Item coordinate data
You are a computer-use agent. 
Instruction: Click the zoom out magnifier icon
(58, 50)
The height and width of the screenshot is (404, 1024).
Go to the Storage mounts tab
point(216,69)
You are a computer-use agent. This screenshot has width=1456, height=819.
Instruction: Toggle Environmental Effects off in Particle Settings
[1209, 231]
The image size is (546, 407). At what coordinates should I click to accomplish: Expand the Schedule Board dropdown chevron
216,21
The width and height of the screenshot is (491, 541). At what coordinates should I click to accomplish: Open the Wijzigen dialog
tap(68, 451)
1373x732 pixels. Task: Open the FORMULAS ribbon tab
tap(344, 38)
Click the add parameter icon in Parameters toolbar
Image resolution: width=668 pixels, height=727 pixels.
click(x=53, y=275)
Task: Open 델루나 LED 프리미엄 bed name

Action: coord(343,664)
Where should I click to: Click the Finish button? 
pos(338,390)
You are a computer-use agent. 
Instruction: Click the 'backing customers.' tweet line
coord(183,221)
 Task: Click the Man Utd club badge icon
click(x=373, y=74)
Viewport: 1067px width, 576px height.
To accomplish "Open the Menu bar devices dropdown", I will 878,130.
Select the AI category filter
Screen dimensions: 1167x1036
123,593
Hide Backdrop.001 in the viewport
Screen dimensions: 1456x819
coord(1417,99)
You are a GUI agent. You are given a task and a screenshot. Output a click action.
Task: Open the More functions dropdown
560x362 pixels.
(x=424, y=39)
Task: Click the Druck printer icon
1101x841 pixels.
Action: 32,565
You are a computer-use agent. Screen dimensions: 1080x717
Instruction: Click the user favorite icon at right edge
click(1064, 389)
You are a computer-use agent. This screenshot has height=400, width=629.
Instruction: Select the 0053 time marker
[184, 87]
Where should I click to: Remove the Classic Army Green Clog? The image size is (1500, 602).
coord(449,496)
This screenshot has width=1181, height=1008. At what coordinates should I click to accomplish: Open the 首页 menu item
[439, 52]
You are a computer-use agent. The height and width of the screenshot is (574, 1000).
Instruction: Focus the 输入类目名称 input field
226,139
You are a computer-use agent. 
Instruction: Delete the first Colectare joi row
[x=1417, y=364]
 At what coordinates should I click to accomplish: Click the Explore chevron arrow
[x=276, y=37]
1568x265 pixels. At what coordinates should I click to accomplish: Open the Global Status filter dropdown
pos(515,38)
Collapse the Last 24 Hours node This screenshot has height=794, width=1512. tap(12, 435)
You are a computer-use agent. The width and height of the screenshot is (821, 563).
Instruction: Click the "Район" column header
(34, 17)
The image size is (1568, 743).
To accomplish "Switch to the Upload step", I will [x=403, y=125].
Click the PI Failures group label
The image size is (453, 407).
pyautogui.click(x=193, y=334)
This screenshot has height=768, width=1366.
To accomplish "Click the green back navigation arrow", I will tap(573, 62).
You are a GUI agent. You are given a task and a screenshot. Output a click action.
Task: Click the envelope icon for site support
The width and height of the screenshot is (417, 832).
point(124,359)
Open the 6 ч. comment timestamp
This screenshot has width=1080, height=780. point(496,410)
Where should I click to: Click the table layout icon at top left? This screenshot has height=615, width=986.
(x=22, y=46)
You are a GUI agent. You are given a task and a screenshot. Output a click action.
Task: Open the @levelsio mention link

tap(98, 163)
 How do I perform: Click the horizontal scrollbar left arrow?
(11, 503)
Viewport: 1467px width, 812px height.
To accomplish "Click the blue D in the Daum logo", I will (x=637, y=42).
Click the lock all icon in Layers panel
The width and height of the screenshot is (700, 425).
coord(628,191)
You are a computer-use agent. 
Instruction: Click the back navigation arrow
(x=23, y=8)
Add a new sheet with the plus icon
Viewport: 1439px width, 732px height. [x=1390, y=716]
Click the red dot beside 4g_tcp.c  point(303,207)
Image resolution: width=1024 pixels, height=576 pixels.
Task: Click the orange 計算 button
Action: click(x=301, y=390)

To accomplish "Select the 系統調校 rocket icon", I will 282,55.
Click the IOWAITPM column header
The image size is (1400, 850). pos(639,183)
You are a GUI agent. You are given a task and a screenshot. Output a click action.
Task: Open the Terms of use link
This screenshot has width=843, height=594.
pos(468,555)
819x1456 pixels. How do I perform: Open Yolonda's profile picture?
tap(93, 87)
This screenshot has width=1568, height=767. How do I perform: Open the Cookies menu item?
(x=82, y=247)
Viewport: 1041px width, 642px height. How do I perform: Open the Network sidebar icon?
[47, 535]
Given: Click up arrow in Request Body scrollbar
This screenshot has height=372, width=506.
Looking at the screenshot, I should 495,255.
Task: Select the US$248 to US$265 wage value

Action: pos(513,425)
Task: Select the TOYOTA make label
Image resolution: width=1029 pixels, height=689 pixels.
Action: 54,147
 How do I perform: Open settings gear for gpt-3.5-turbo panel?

Task details. Extract every line of the material above verbatim, from the first line to the last.

Output for this task.
You are a computer-use agent. 
Instruction: Click the zoom out magnifier icon
(58, 50)
The height and width of the screenshot is (404, 1024).
Go to the Storage mounts tab
point(216,69)
You are a computer-use agent. This screenshot has width=1456, height=819.
Instruction: Toggle Environmental Effects off in Particle Settings
[1209, 231]
The image size is (546, 407). At what coordinates should I click to accomplish: Expand the Schedule Board dropdown chevron
216,21
The width and height of the screenshot is (491, 541). At what coordinates should I click to accomplish: Open the Wijzigen dialog
tap(68, 451)
1373x732 pixels. Task: Open the FORMULAS ribbon tab
tap(344, 38)
Click the add parameter icon in Parameters toolbar
Image resolution: width=668 pixels, height=727 pixels.
click(x=53, y=275)
Task: Open 델루나 LED 프리미엄 bed name

Action: coord(343,664)
Where should I click to: Click the Finish button? 
pos(338,390)
You are a computer-use agent. 
Instruction: Click the 'backing customers.' tweet line
coord(183,221)
 Task: Click the Man Utd club badge icon
click(x=373, y=74)
Viewport: 1067px width, 576px height.
To accomplish "Open the Menu bar devices dropdown", I will 878,130.
Select the AI category filter
Screen dimensions: 1167x1036
123,593
Hide Backdrop.001 in the viewport
Screen dimensions: 1456x819
coord(1417,99)
You are a GUI agent. You are given a task and a screenshot. Output a click action.
Task: Open the More functions dropdown
560x362 pixels.
(x=424, y=39)
Task: Click the Druck printer icon
1101x841 pixels.
Action: 32,565
You are a computer-use agent. Screen dimensions: 1080x717
Instruction: Click the user favorite icon at right edge
click(1064, 389)
You are a computer-use agent. This screenshot has height=400, width=629.
Instruction: Select the 0053 time marker
[184, 87]
Where should I click to: Remove the Classic Army Green Clog? The image size is (1500, 602).
coord(449,496)
This screenshot has width=1181, height=1008. At what coordinates should I click to accomplish: Open the 首页 menu item
[439, 52]
You are a computer-use agent. The height and width of the screenshot is (574, 1000).
Instruction: Focus the 输入类目名称 input field
226,139
You are a computer-use agent. 
Instruction: Delete the first Colectare joi row
[x=1417, y=364]
 At what coordinates should I click to accomplish: Click the Explore chevron arrow
[x=276, y=37]
1568x265 pixels. At what coordinates should I click to accomplish: Open the Global Status filter dropdown
pos(515,38)
Collapse the Last 24 Hours node This screenshot has height=794, width=1512. tap(12, 435)
You are a computer-use agent. The width and height of the screenshot is (821, 563).
Instruction: Click the "Район" column header
(34, 17)
The image size is (1568, 743).
To accomplish "Switch to the Upload step", I will [x=403, y=125].
Click the PI Failures group label
The image size is (453, 407).
pyautogui.click(x=193, y=334)
This screenshot has height=768, width=1366.
To accomplish "Click the green back navigation arrow", I will tap(573, 62).
You are a GUI agent. You are given a task and a screenshot. Output a click action.
Task: Click the envelope icon for site support
The width and height of the screenshot is (417, 832).
point(124,359)
Open the 6 ч. comment timestamp
This screenshot has width=1080, height=780. point(496,410)
Where should I click to: Click the table layout icon at top left? This screenshot has height=615, width=986.
(x=22, y=46)
You are a GUI agent. You are given a task and a screenshot. Output a click action.
Task: Open the @levelsio mention link

tap(98, 163)
 How do I perform: Click the horizontal scrollbar left arrow?
(11, 503)
Viewport: 1467px width, 812px height.
To accomplish "Click the blue D in the Daum logo", I will (x=637, y=42).
Click the lock all icon in Layers panel
The width and height of the screenshot is (700, 425).
coord(628,191)
You are a computer-use agent. 
Instruction: Click the back navigation arrow
(x=23, y=8)
Add a new sheet with the plus icon
Viewport: 1439px width, 732px height. [x=1390, y=716]
Click the red dot beside 4g_tcp.c  point(303,207)
Image resolution: width=1024 pixels, height=576 pixels.
Task: Click the orange 計算 button
Action: click(x=301, y=390)

To accomplish "Select the 系統調校 rocket icon", I will 282,55.
Click the IOWAITPM column header
The image size is (1400, 850). pos(639,183)
You are a GUI agent. You are given a task and a screenshot. Output a click action.
Task: Open the Terms of use link
This screenshot has width=843, height=594.
pos(468,555)
819x1456 pixels. How do I perform: Open Yolonda's profile picture?
tap(93, 87)
This screenshot has width=1568, height=767. How do I perform: Open the Cookies menu item?
(x=82, y=247)
Viewport: 1041px width, 642px height. How do I perform: Open the Network sidebar icon?
[47, 535]
Given: Click up arrow in Request Body scrollbar
This screenshot has height=372, width=506.
Looking at the screenshot, I should 495,255.
Task: Select the US$248 to US$265 wage value

Action: pos(513,425)
Task: Select the TOYOTA make label
Image resolution: width=1029 pixels, height=689 pixels.
Action: 54,147
 How do I perform: Open settings gear for gpt-3.5-turbo panel?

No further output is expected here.